Feyisa Lilesa and Brigid Kosgei will return to defend their titles at the 19th edition of the Bogota Half Marathon, an IAAF Gold Label road race, on Sunday (29).
Lilesa, the 2016 Olympic marathon silver medallist, took a convincing nine-second victory at this race one year ago, while Kosgei, a 38-year-old road racing veteran, produced an even bigger victory, beating compatriot Veronica Wanjiru by 26 seconds.
But Kosgei faces a stiff challenge this year, going up against Ethiopian Netsanet Gudeta, the reigning world half marathon champion.
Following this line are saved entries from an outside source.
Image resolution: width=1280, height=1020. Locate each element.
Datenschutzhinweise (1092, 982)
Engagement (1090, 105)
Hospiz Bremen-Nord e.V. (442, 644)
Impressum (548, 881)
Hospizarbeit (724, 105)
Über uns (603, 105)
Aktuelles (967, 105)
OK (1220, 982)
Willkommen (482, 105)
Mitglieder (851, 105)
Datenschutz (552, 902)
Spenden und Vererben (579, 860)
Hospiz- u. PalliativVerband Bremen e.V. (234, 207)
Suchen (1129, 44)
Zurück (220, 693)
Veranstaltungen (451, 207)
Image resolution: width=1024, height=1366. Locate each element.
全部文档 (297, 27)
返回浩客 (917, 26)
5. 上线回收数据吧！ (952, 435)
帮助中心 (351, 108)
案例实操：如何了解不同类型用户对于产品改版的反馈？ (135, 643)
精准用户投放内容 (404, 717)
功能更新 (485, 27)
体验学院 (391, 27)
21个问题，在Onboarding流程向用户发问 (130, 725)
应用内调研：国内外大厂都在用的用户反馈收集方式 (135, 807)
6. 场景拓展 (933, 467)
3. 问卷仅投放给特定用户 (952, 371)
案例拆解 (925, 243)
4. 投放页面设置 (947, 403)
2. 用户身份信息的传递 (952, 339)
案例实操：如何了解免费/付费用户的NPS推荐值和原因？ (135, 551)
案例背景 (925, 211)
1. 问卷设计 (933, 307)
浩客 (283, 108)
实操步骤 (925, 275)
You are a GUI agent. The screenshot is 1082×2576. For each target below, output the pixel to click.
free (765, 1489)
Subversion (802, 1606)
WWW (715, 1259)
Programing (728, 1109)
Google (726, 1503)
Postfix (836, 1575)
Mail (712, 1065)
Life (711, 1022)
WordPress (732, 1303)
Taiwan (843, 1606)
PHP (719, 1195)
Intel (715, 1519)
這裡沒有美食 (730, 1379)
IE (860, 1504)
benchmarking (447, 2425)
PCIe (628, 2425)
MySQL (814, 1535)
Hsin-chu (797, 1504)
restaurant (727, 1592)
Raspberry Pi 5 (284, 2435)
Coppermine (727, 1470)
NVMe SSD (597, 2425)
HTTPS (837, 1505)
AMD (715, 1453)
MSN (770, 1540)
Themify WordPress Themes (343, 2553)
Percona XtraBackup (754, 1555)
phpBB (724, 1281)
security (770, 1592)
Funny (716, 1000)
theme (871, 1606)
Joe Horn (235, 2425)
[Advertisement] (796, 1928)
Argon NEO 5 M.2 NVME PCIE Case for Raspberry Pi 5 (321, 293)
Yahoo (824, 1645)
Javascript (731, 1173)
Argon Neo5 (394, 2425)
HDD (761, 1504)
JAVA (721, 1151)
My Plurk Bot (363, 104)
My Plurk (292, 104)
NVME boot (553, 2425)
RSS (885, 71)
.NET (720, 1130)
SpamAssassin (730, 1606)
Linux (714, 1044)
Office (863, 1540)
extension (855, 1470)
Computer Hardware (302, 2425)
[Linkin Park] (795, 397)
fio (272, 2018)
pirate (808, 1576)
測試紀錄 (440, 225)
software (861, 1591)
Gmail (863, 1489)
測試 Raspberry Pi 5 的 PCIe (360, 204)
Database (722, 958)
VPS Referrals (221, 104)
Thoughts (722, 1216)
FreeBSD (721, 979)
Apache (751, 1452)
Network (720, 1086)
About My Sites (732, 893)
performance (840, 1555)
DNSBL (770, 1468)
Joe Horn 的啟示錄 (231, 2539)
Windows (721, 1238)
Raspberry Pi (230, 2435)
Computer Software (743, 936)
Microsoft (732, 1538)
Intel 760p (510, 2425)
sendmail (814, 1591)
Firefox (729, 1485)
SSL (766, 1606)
Guteda, 27, stormed to a 1:06:11 women’s-only race half marathon world record in Valencia on 24 March. After a fourth place finish at the TCS World 10km in Bengaluru, India, on 27 May, where she clocked 31:53, Guteda returned to the half marathon distance at the Olomouc Half Marathon, where she dominated from the outset to collect a 1:07:30 victory in the Czech city. That sort of form indicates that the course record of 1:10:39, set by Susan Chepkemei in 2004, could be under threat. The unknown variable however, is how Gudeta will handle the 2600m altitude of the Colombian capital.
Besides the troublesome altitude, she'll have to contend with Roza Dereja, another breakout performer this year who's made waves over both the half marathon and marathon distances. The 21-year-old began the new year with a bang, taking top honours at the Dubai Marathon on 26 January in 2:19:17, a lifetime best by more than three minutes and still the second fastest performance of the year. She followed up on 8 April with a solid 1:07:00 run at the Istanbul Half Marathon.
Another fast Ethiopian in the field is Degitu Azimeraw, who notched a 1:06:47 personal best in Ras Al Khaimah in February.
Others to watch in the women's race include Visiline Jepkesho of Kenya, who brings 1:08:12 credentials to the line.
Meanwhile, Lilesa, 28, has put in three high profile performances this year, but is still trying to recapture the form that propelled him to his 59:22 and 2:04:52 lifetime bests back in 2012. He's performed well though recently, clocking 1:00:20 at the Houston Half Marathon in January, finishing third, and 2:07:30 at the Tokyo Marathon in late February where he was sixth.
The field includes Kenyan Dickson Chumba, this year's Tokyo Marathon winner in 2:05:30, whose 1:00:39 personal best dates back to 2014. Alphonce Felix Simbu is another strong marathoner in the field, whose CV includes 2017 World Championships bronze over the distance and a fifth place showing at the 2016 Olympic Games.
Betesfa Getahun makes his eagerly anticipated follow-up to his World Half Marathon Championships appearances. The 19-year-old finished a solid sixth in Valencia in March, clocking 1:00:54. That was his second national team appearance. His first came in the U20 race at the World Cross Country Championships in Kampala last year, where he finished fourth.
Mogos Shumay of Eritrea also may surprise. The 21-year-old finished second at the always competitive Stramilano in March, clocking a 1:00:40 personal best. A month later he won the Padova Marathon in 2:12:23.
The men's course record is 1:02:20, set by Kenyan Geoffrey Mutai in 2011.